● **DIRECTIVE**
Turn the items starting with the line containing "Screen dimensions: 1396x1113" and going on through the line containing "click(x=190, y=204)" into a two-column CSV with the columns instruction and response. Give one row per item, with its text and its answer each in a single quoted field and any line breaks replaced by spaces.

● **ENTRIES PROVIDED**
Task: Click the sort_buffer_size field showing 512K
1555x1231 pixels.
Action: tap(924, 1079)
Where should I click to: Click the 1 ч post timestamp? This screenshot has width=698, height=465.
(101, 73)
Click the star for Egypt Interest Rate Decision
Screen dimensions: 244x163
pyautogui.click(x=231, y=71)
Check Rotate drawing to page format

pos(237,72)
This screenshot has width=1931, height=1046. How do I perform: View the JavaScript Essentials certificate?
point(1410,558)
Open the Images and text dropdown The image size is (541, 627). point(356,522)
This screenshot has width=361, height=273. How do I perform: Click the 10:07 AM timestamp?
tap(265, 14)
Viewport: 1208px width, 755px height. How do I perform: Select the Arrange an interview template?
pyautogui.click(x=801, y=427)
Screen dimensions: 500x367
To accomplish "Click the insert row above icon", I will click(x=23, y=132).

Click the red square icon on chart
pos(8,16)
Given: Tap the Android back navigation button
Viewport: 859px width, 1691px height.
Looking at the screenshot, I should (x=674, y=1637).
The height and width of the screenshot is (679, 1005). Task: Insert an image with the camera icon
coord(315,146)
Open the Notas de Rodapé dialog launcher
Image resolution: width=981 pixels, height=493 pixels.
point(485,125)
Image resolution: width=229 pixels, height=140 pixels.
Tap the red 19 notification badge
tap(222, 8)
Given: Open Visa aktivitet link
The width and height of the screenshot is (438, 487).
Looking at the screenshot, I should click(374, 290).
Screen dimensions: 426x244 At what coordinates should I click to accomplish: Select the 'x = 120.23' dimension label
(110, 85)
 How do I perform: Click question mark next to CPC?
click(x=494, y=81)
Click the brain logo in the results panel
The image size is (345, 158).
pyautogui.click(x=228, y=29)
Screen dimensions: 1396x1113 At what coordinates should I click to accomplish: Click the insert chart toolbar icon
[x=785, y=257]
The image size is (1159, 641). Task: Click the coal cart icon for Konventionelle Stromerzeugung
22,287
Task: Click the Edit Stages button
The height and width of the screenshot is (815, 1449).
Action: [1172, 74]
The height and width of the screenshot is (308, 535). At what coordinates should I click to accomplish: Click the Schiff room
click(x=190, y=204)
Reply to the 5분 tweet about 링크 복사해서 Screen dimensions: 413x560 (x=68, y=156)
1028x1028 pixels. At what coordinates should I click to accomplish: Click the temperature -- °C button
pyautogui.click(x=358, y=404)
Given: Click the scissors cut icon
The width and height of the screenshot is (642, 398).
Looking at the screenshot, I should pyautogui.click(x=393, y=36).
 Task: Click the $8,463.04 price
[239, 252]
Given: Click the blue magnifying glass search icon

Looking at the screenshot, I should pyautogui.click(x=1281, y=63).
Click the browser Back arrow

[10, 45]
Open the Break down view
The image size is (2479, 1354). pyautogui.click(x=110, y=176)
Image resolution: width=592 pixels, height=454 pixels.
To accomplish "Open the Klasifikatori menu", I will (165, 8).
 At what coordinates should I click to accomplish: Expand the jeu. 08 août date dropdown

● **COMPLETE RESPONSE**
instruction,response
"Screen dimensions: 1396x1113 At what coordinates should I click to accomplish: Click the insert chart toolbar icon","[x=785, y=257]"
"The image size is (1159, 641). Task: Click the coal cart icon for Konventionelle Stromerzeugung","22,287"
"Task: Click the Edit Stages button The height and width of the screenshot is (815, 1449).","Action: [1172, 74]"
"The height and width of the screenshot is (308, 535). At what coordinates should I click to accomplish: Click the Schiff room","click(x=190, y=204)"